Chile had Brazil on the ropes and that was what Germany saw as they knew that the two sides would cross paths at one point in this World Cup. It was a foreshadowing of things to come, although many thought things were on the up and up when they defeated a Colombia side that was suffering from stage fright brought about by the reverence they had for Brazil. By the time the Colombians overcame that, they were behind 2-0 and the climb just got too steep by then.
Colombia were hit by a barrage of tactical fouls, but they never saw a way out of their predicament until the latter stages of the match. That, more than the poor decisions by the ref, sealed Los Cafeteros’ fate against the host nation. For Brazil it was a short-term solution, and that was going to be exposed for the world to see just days later.

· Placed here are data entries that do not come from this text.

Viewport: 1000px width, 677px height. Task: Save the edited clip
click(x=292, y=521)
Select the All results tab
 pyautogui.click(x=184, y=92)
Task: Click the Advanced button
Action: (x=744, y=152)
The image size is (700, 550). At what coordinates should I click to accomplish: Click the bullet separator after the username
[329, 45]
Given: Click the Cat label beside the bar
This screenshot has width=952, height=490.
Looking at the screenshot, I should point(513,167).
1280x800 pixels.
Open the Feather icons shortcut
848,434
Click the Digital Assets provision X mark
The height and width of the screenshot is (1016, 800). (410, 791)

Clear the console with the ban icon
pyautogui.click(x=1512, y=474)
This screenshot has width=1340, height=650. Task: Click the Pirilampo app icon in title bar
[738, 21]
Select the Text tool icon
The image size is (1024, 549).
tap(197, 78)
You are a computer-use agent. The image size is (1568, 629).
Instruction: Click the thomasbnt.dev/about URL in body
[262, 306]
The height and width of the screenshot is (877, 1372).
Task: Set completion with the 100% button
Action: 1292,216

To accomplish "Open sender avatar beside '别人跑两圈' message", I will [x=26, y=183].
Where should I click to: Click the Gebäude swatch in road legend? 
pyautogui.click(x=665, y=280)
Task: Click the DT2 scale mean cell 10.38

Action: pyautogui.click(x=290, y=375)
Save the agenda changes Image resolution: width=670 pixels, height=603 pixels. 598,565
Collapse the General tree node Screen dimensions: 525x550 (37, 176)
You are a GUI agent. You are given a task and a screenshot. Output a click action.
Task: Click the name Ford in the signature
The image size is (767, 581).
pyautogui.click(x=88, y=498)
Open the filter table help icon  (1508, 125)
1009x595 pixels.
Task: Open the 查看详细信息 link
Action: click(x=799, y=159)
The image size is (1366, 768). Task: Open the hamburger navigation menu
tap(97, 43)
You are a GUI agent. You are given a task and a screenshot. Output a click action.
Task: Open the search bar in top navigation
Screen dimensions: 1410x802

At the Mineirão fate, home field advantage, refs or any other types of conspiracy theory was not going to be enough as Germany showed they were in a class all by themselves. Maybe the final score was not indicative of how much of a chasm there was between the individual players. The result was more telling of how broken and dependent one team was compared to the collective solidity of the other. Right there you saw the difference between a group of standout players facing a quality team that was a contender since the first day of competition – and didn’t disappoint.
Despite all the energy that Brazil showed in the first few minutes, there was a perception that if Germany were to score, they’d put the home side in quite an adverse situation. Little did we know how adverse that situation would truly become after just ten minutes. The first corner of the match for Germany was a blow that the Brazilians were never able to recover from. It was then when the second came and then the historic third by Miroslav Klose and so on.
This time around the magic of singing the anthem a capella to the top of their lungs and hearing fans sing in unison would not prevent Brazil fans from seeing a total deluge of goals like they have never seen in their lives – or the lives or their grandparents. No one in Belo Horizonte’s Mineirão, not even the most optimistic German, expect what was about to occur.
When the final whistle, the fans were numb. No longer was the talk about the quality of Mexican referee Marco Antonio Rodríguez or any other ancillary talking points that were on the table in the days leading up to the game in Belo Horizonte.
The environment wasn’t a funeral; there was no eulogy being given. There was no closure whatsoever to this situation. Instead Felipão talked about how the team suffered a big blow against a team that “played better” than them. What Scolari said made lots of sense. It was all the right things being said by a coach that was just beaten by their rival.